RDC/Enquête de l’IGF sur le présumé détournement dans le Projet Bukanga Lonzo: Matata Ponyo alerte et dénonce

30 janvier 2021 0 Par Grandjournalcd.net

Le président honoraire de la République, Joseph Kabila, avait officiellement lancé mardi 15 juillet 2014 le projet du Parc Agro industriel de Bukanga Lonzo (Bandundu), pour un système efficace de production alimentaire qui allait permettre à la majorité de Congolais d’avoir accès à une alimentation équilibrée.

Ce projet estimé à 80 millions de dollars, était exécuté à l’époque où Augustin Matata Ponyo était premier ministre et Jean-Chrysostome Vahmwiti, ministree l’Agriculture.

Cinq ans plus tard, alors que ce qui devait être le projet agricole phare de la mandature Matata Ponyo est à l’abandon, anciens et nouveaux dirigeants se rejettent les responsabilités de cet échec.

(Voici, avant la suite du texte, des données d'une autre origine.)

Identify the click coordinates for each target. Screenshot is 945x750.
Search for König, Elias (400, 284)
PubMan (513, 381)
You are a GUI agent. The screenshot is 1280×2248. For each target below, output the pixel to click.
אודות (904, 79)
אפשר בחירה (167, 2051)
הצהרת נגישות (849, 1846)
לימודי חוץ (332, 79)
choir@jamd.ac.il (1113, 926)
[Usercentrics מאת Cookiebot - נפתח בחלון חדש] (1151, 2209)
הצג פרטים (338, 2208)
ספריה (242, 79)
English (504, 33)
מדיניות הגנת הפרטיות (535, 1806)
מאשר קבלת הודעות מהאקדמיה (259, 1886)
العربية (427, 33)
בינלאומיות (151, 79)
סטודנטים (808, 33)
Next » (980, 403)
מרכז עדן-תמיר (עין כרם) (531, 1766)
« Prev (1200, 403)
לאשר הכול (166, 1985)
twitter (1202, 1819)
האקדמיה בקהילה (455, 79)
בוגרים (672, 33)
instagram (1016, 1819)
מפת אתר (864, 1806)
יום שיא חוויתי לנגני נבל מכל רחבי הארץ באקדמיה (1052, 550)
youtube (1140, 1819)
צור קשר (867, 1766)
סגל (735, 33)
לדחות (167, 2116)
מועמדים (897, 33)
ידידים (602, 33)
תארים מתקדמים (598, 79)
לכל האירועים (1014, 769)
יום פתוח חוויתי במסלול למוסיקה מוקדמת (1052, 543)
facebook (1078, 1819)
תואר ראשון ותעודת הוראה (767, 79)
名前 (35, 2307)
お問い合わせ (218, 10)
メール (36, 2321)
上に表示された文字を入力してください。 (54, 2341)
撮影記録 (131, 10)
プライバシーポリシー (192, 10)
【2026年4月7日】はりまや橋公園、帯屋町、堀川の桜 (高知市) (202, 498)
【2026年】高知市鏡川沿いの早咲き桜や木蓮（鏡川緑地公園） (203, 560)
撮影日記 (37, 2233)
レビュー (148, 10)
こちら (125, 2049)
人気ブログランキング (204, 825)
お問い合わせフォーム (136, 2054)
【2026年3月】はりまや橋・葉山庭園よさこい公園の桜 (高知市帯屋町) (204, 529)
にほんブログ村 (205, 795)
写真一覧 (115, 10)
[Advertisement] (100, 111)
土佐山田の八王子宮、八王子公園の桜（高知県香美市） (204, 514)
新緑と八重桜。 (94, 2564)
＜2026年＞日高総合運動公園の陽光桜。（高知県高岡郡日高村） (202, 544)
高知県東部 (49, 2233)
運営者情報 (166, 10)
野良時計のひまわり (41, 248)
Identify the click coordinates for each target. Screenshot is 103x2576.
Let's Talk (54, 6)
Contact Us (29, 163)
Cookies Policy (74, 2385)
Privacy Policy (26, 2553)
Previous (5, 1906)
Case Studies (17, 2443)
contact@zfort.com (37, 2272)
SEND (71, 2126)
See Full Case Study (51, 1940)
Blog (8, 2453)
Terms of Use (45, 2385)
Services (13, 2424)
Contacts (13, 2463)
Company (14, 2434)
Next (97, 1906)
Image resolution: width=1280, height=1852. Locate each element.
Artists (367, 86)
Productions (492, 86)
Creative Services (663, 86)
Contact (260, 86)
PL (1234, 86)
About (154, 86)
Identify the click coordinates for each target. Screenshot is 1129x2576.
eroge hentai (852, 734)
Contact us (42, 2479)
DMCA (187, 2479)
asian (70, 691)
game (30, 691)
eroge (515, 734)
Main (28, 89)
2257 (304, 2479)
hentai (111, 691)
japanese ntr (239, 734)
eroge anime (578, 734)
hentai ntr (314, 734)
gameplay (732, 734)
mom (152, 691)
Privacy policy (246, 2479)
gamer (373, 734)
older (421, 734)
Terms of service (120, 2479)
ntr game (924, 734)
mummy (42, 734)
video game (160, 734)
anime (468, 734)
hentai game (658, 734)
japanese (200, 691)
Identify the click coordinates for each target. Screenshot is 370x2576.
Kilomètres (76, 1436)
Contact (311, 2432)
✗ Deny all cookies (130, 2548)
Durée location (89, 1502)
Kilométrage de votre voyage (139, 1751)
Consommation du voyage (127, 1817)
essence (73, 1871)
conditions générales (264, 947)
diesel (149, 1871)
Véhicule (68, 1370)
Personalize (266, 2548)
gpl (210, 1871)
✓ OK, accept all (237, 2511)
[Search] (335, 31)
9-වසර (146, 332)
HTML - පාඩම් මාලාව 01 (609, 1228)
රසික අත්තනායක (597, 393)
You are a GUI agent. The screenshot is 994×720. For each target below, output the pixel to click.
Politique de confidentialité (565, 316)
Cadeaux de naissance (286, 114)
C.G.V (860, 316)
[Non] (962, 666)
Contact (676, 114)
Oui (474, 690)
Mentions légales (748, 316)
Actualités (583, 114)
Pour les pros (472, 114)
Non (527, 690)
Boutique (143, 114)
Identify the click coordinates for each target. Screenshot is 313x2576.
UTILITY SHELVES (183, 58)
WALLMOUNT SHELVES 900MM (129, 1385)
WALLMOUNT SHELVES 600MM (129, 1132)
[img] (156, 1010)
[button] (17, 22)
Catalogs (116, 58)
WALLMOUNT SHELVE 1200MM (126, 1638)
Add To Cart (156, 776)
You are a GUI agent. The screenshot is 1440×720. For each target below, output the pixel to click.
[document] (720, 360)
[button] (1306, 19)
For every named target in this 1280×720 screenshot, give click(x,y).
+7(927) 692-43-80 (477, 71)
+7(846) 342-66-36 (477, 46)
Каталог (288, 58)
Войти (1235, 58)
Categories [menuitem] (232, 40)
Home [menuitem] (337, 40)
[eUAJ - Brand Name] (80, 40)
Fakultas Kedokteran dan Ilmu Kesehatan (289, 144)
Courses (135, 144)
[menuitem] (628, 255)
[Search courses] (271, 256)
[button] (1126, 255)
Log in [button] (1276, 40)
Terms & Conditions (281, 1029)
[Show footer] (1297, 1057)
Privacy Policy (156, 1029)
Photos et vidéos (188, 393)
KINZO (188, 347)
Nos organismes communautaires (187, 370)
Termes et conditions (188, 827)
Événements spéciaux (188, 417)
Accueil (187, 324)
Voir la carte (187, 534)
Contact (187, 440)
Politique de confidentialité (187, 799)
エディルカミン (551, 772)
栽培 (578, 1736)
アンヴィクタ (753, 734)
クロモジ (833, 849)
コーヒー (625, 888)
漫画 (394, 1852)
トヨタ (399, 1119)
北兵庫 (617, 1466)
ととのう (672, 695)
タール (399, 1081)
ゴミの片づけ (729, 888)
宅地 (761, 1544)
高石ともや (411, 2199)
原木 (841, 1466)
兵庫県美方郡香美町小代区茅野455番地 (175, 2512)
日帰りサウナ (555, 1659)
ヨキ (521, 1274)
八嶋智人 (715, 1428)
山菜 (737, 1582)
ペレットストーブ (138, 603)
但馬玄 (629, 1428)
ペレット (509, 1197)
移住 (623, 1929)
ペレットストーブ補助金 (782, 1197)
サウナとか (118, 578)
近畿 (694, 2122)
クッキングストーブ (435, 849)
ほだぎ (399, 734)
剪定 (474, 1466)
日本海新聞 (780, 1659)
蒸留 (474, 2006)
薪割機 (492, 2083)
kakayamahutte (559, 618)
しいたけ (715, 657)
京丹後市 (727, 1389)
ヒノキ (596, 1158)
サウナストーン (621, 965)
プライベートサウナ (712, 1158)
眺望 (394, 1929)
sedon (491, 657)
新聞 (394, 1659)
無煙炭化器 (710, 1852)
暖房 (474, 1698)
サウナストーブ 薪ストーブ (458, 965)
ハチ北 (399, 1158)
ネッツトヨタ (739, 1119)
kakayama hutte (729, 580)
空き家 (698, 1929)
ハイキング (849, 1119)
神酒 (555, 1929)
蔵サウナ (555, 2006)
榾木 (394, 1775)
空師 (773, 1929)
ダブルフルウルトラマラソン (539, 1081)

Sous Félix Tshisekedi, l’inspection Générale des Finances a initié une enquête sur la gestion de ce projet, qui est restée jusqu’à ce jour dans les tiroirs sans suite d’après certaines sources, dont la personne la plus visée était l’ancien Premier Ministre Matata Ponyo.

Ayant attendu sans suite les résultats de cette enquête, Augustin Matata veut voir claire l’issu de celle-ci pour confronter les allégations d’un présumé détournement des fonds de ce projet dont il a été accusé.

D’après lui, jusqu’à ce jour, l’IGF ne sait pas mettre à disposition le rapport de son enquête malgré plusieurs demandes formulées à cette fin auprès de cette institution.

« J’ai demandé à l’IGF d’auditer ma gestion depuis le BCECO en 2003 – 2016 mais l’IGF refuse de me remettre le rapport pourquoi? s’est-il interrogé.

Au mois de Août 2020, l’ancien président de la Commission environnement du Sénat, au lancement du projet Bukanga Lonzo, le mécanisme de financement a été ralenti en 2016, puis stoppé en 2017 par le ministère des Finances.

Selon cette source, ce projet a été privé des moyens suite au lobbying des importateurs des produits agro-alimentaires, soucieux de protéger leur marché évalué à près de 2 milliards de dollars par an.